- WHAT IS NEEDED -
Print the whole listing again exactly, keeping no pictures in it.

- MATERIAL FOR THIS EXERCISE -
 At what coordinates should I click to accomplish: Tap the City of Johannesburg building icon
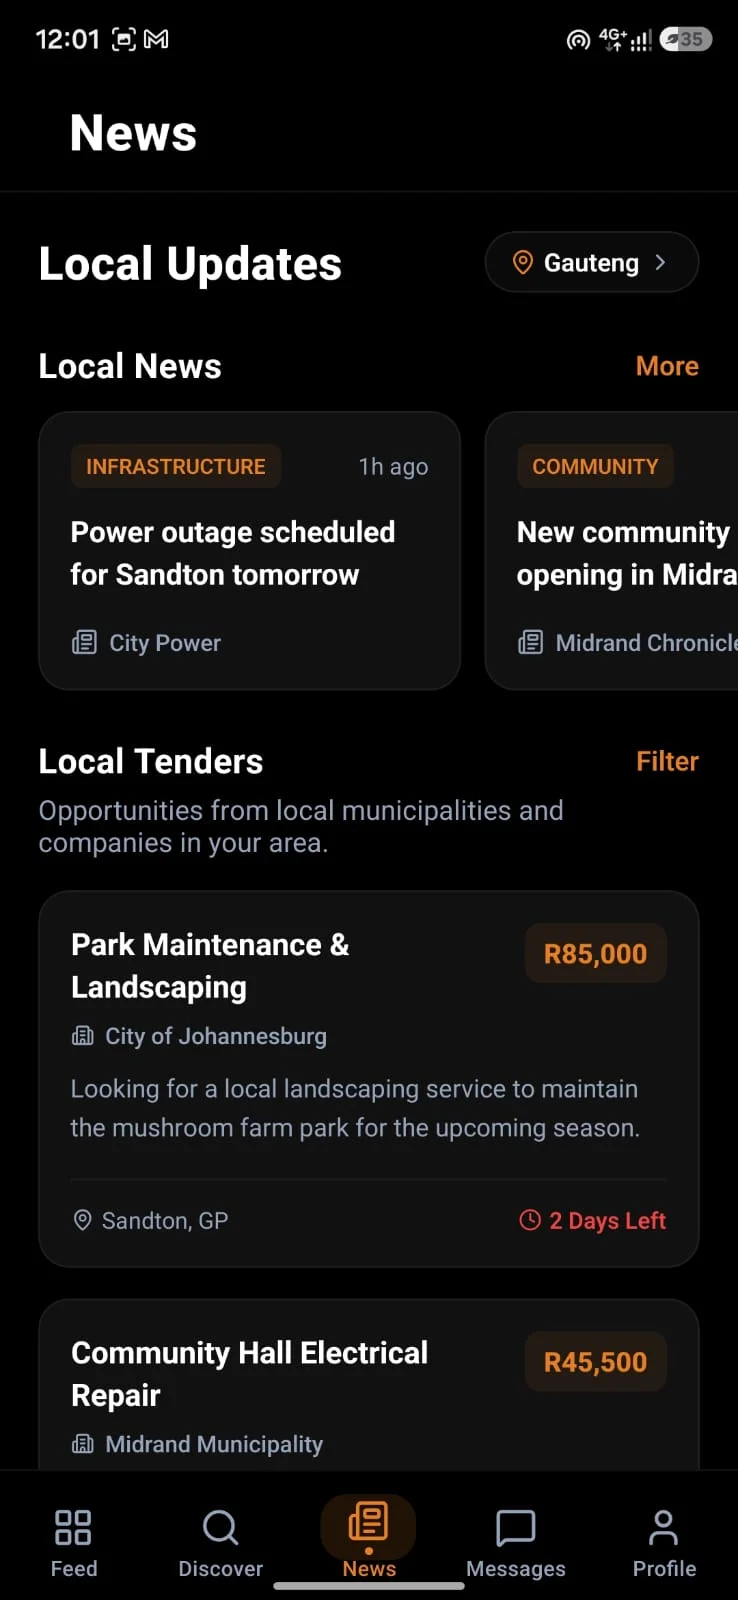83,1036
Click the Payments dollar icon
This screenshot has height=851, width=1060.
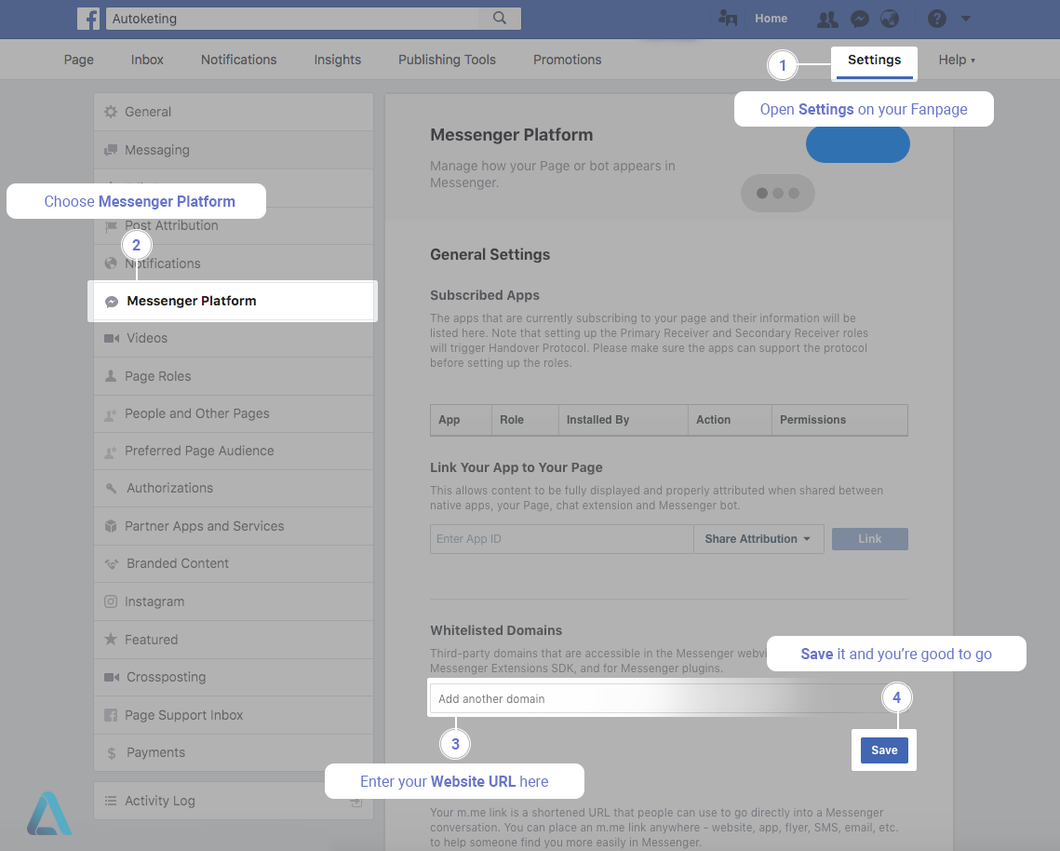tap(111, 753)
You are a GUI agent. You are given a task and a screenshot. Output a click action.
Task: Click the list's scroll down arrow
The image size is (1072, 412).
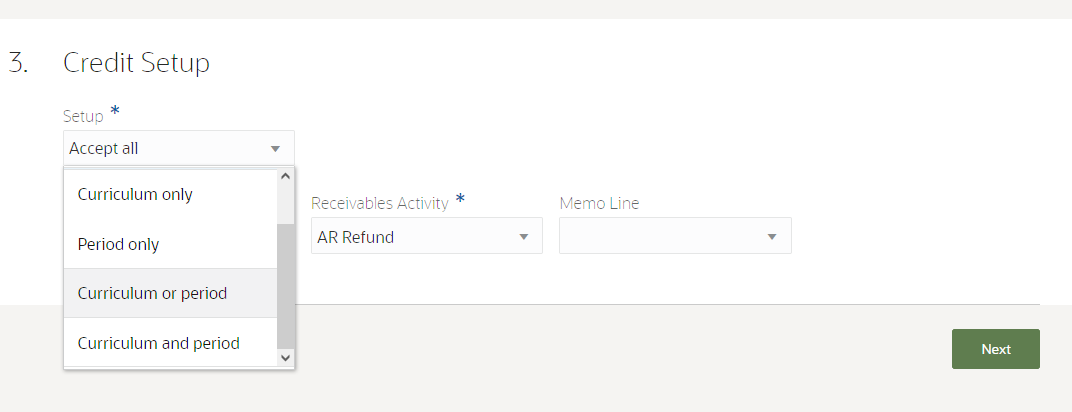click(x=285, y=357)
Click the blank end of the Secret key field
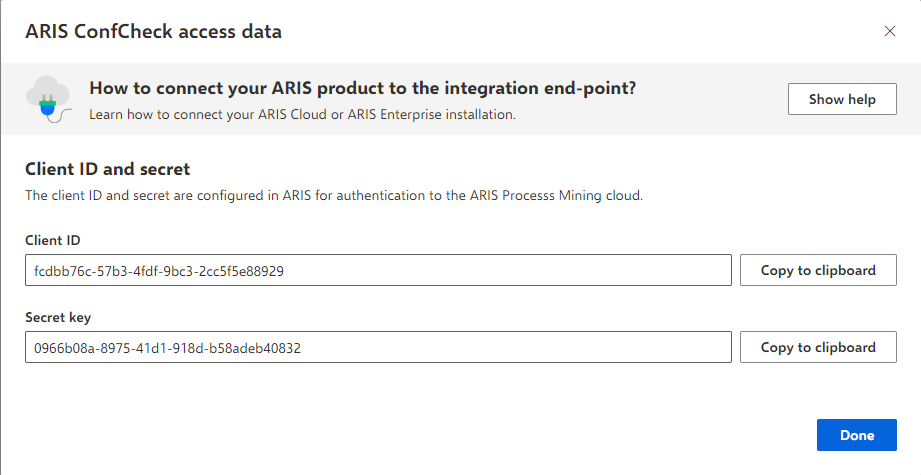 pyautogui.click(x=517, y=347)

- SOLUTION -
 At what coordinates should I click to accomplish: Tap the City of Johannesburg building icon
83,1036
Click the Payments dollar icon
This screenshot has height=851, width=1060.
tap(111, 753)
You are a GUI agent. You are given a task and a screenshot. Output a click action.
Task: Click the list's scroll down arrow
The image size is (1072, 412).
click(x=285, y=357)
Click the blank end of the Secret key field
 pyautogui.click(x=517, y=347)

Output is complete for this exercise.